(Records for this task)

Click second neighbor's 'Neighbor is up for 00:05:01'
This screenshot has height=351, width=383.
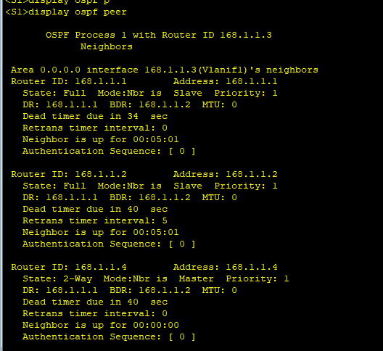pyautogui.click(x=101, y=232)
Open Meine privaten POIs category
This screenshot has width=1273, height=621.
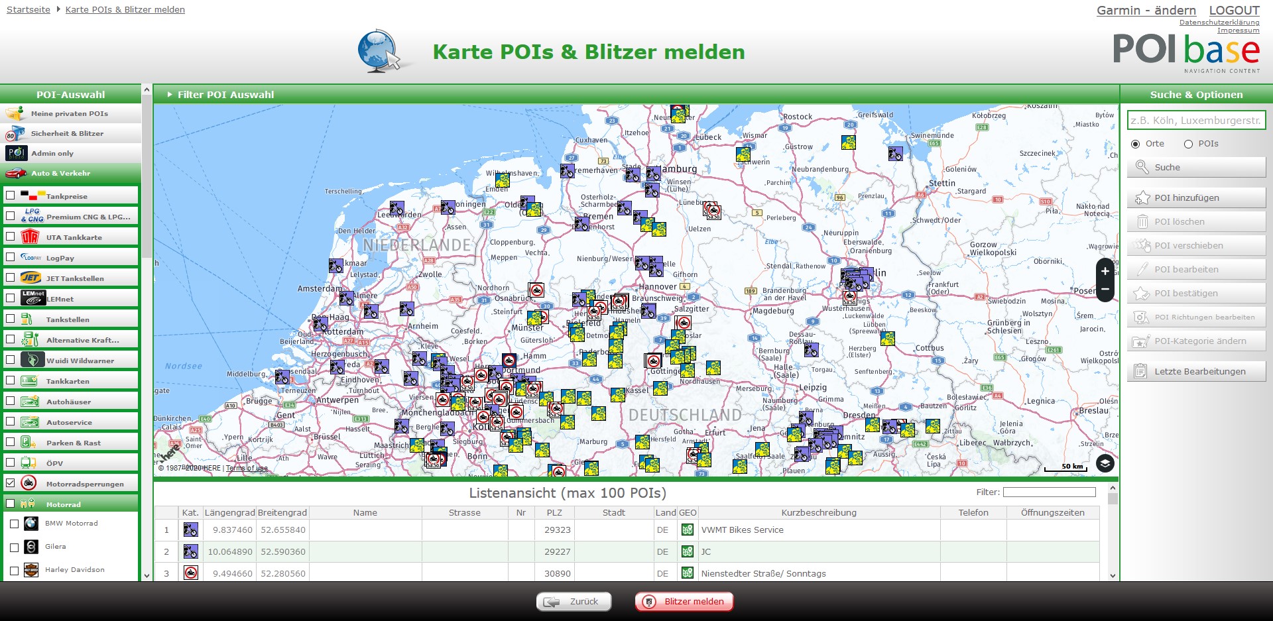pyautogui.click(x=70, y=113)
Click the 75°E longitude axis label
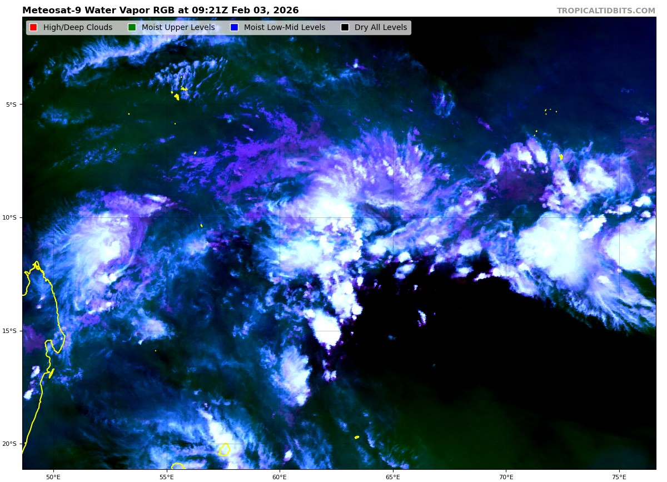The image size is (667, 482). 619,476
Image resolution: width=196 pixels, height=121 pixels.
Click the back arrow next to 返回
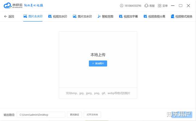pyautogui.click(x=5, y=16)
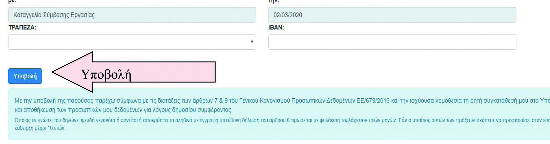Select the Καταγγελία Σύμβασης Εργασίας field

pos(132,15)
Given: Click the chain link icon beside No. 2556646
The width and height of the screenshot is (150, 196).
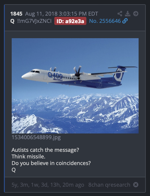Looking at the screenshot, I should tap(125, 21).
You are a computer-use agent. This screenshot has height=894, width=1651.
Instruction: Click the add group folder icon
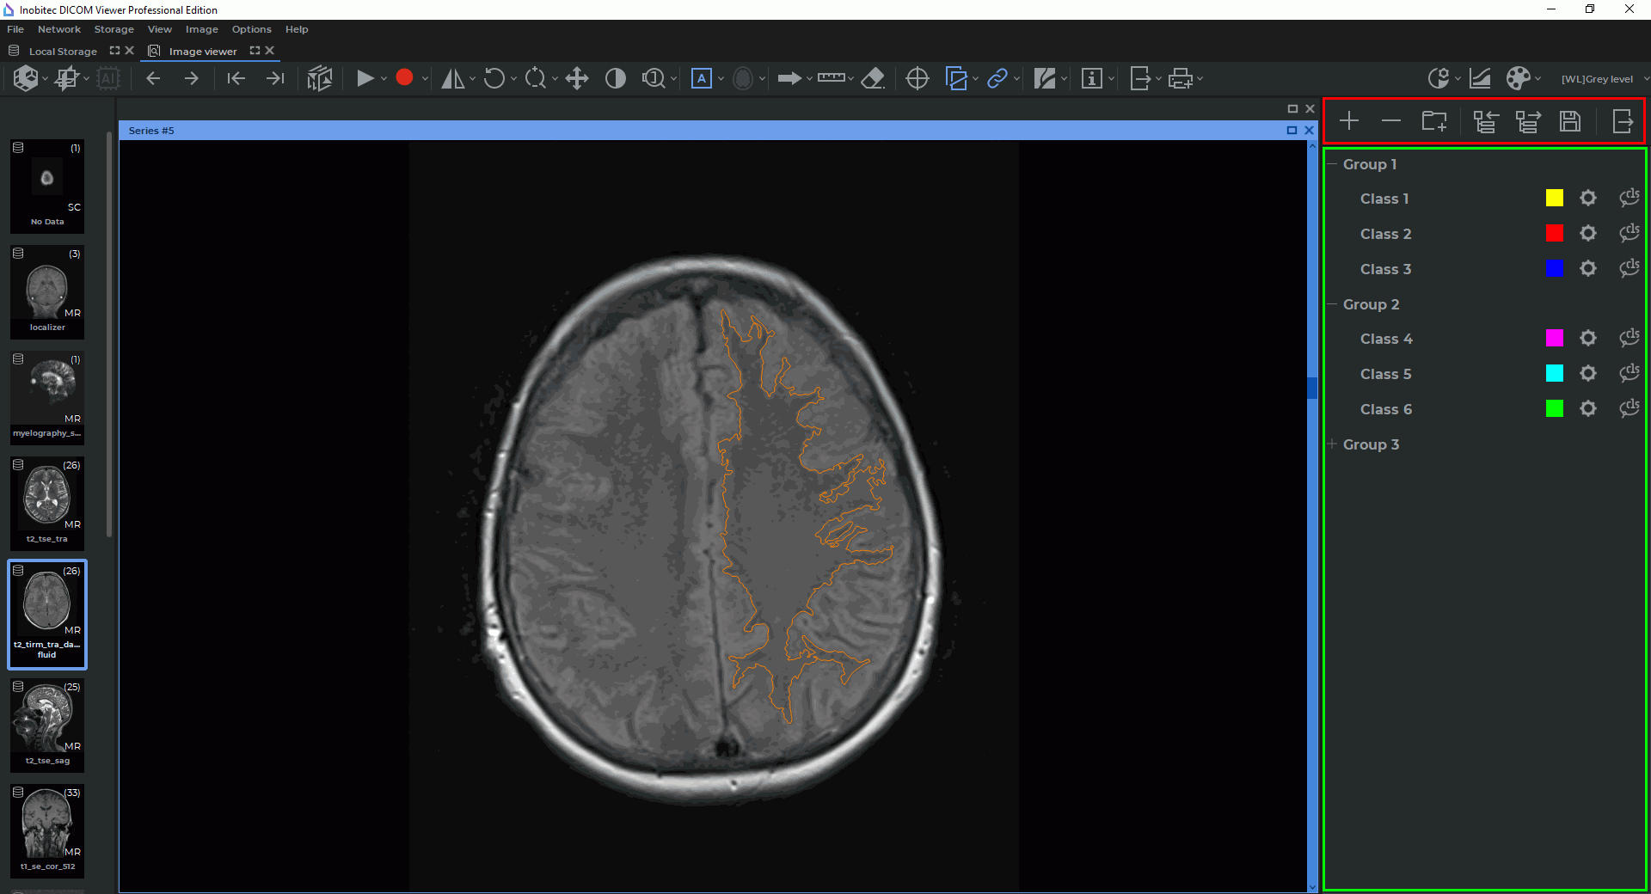[x=1433, y=121]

(End Records for this task)

Restate all entries above exactly, but not the images.

• **Reply to the task**
Click second neighbor's 'Neighbor is up for 00:05:01'
This screenshot has height=351, width=383.
pyautogui.click(x=101, y=232)
Open Meine privaten POIs category
This screenshot has width=1273, height=621.
pyautogui.click(x=70, y=113)
Click the 75°E longitude axis label
The image size is (667, 482). 619,476
Image resolution: width=196 pixels, height=121 pixels.
Click the back arrow next to 返回
pyautogui.click(x=5, y=16)
Select the Καταγγελία Σύμβασης Εργασίας field

pos(132,15)
Given: Click the chain link icon beside No. 2556646
The width and height of the screenshot is (150, 196).
Looking at the screenshot, I should tap(125, 21).
You are a computer-use agent. This screenshot has height=894, width=1651.
Instruction: Click the add group folder icon
[x=1433, y=121]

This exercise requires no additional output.